[Records to process]
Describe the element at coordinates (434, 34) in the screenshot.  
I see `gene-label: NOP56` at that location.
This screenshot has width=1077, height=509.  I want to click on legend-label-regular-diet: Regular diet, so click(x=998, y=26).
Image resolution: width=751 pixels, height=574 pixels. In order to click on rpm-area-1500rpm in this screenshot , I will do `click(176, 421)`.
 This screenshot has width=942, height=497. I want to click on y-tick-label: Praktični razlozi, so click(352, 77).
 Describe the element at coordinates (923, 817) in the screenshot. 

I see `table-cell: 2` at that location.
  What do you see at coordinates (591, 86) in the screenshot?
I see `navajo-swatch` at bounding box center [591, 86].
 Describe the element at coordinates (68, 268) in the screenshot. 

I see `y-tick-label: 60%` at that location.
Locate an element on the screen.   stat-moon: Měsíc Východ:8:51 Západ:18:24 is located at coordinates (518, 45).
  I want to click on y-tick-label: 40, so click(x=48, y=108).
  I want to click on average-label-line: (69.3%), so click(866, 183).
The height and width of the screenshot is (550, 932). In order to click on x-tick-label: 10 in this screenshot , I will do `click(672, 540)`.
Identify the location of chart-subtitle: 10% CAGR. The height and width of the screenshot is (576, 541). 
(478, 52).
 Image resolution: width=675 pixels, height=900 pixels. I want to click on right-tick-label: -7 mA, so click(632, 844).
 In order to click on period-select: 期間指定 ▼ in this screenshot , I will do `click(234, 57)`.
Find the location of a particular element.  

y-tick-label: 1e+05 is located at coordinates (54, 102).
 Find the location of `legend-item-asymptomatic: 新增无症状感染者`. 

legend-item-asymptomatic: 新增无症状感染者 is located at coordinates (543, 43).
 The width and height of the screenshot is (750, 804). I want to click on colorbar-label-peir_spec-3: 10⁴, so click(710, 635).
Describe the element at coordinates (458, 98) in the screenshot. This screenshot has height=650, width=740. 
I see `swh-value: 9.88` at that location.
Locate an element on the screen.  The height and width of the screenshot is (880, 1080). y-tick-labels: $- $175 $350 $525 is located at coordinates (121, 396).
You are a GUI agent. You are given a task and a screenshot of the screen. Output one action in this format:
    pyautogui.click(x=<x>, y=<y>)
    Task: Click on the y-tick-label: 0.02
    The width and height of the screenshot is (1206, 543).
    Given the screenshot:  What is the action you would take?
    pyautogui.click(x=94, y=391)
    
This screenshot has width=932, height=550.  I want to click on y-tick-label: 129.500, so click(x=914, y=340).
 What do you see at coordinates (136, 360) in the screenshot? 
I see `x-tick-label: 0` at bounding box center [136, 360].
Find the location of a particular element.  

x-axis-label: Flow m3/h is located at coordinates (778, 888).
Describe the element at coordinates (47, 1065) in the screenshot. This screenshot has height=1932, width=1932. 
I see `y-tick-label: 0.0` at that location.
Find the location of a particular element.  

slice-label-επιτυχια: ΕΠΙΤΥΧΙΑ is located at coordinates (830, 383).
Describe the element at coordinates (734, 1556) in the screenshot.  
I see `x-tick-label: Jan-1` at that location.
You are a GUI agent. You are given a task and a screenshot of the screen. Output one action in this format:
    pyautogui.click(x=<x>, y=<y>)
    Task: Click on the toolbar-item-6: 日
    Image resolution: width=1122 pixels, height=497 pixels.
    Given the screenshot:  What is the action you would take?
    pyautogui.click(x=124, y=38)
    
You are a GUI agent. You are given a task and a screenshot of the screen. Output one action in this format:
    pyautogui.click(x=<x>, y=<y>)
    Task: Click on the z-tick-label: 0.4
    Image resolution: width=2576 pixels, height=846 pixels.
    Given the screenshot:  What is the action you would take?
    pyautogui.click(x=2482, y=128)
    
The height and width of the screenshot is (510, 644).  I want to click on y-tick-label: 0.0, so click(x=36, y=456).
[/Records to process]
Goal of the exercise: Output all of the lines above again, character for character, with nothing changed.

Output:
Describe the element at coordinates (434, 34) in the screenshot.  
I see `gene-label: NOP56` at that location.
This screenshot has width=1077, height=509.  I want to click on legend-label-regular-diet: Regular diet, so click(x=998, y=26).
Image resolution: width=751 pixels, height=574 pixels. In order to click on rpm-area-1500rpm in this screenshot , I will do `click(176, 421)`.
 This screenshot has width=942, height=497. I want to click on y-tick-label: Praktični razlozi, so click(352, 77).
 Describe the element at coordinates (923, 817) in the screenshot. 

I see `table-cell: 2` at that location.
  What do you see at coordinates (591, 86) in the screenshot?
I see `navajo-swatch` at bounding box center [591, 86].
 Describe the element at coordinates (68, 268) in the screenshot. 

I see `y-tick-label: 60%` at that location.
Locate an element on the screen.   stat-moon: Měsíc Východ:8:51 Západ:18:24 is located at coordinates (518, 45).
  I want to click on y-tick-label: 40, so click(x=48, y=108).
  I want to click on average-label-line: (69.3%), so click(866, 183).
The height and width of the screenshot is (550, 932). In order to click on x-tick-label: 10 in this screenshot , I will do `click(672, 540)`.
Identify the location of chart-subtitle: 10% CAGR. The height and width of the screenshot is (576, 541). 
(478, 52).
 Image resolution: width=675 pixels, height=900 pixels. I want to click on right-tick-label: -7 mA, so click(632, 844).
 In order to click on period-select: 期間指定 ▼ in this screenshot , I will do `click(234, 57)`.
Find the location of a particular element.  

y-tick-label: 1e+05 is located at coordinates (54, 102).
 Find the location of `legend-item-asymptomatic: 新增无症状感染者`. 

legend-item-asymptomatic: 新增无症状感染者 is located at coordinates (543, 43).
 The width and height of the screenshot is (750, 804). I want to click on colorbar-label-peir_spec-3: 10⁴, so click(710, 635).
Describe the element at coordinates (458, 98) in the screenshot. This screenshot has height=650, width=740. 
I see `swh-value: 9.88` at that location.
Locate an element on the screen.  The height and width of the screenshot is (880, 1080). y-tick-labels: $- $175 $350 $525 is located at coordinates (121, 396).
You are a GUI agent. You are given a task and a screenshot of the screen. Output one action in this format:
    pyautogui.click(x=<x>, y=<y>)
    Task: Click on the y-tick-label: 0.02
    The width and height of the screenshot is (1206, 543).
    Given the screenshot:  What is the action you would take?
    pyautogui.click(x=94, y=391)
    
This screenshot has width=932, height=550.  I want to click on y-tick-label: 129.500, so click(x=914, y=340).
 What do you see at coordinates (136, 360) in the screenshot? 
I see `x-tick-label: 0` at bounding box center [136, 360].
Find the location of a particular element.  

x-axis-label: Flow m3/h is located at coordinates (778, 888).
Describe the element at coordinates (47, 1065) in the screenshot. This screenshot has height=1932, width=1932. 
I see `y-tick-label: 0.0` at that location.
Find the location of a particular element.  

slice-label-επιτυχια: ΕΠΙΤΥΧΙΑ is located at coordinates (830, 383).
Describe the element at coordinates (734, 1556) in the screenshot.  
I see `x-tick-label: Jan-1` at that location.
You are a GUI agent. You are given a task and a screenshot of the screen. Output one action in this format:
    pyautogui.click(x=<x>, y=<y>)
    Task: Click on the toolbar-item-6: 日
    Image resolution: width=1122 pixels, height=497 pixels.
    Given the screenshot:  What is the action you would take?
    pyautogui.click(x=124, y=38)
    
You are a GUI agent. You are given a task and a screenshot of the screen. Output one action in this format:
    pyautogui.click(x=<x>, y=<y>)
    Task: Click on the z-tick-label: 0.4
    Image resolution: width=2576 pixels, height=846 pixels.
    Given the screenshot:  What is the action you would take?
    pyautogui.click(x=2482, y=128)
    
The height and width of the screenshot is (510, 644).  I want to click on y-tick-label: 0.0, so click(x=36, y=456).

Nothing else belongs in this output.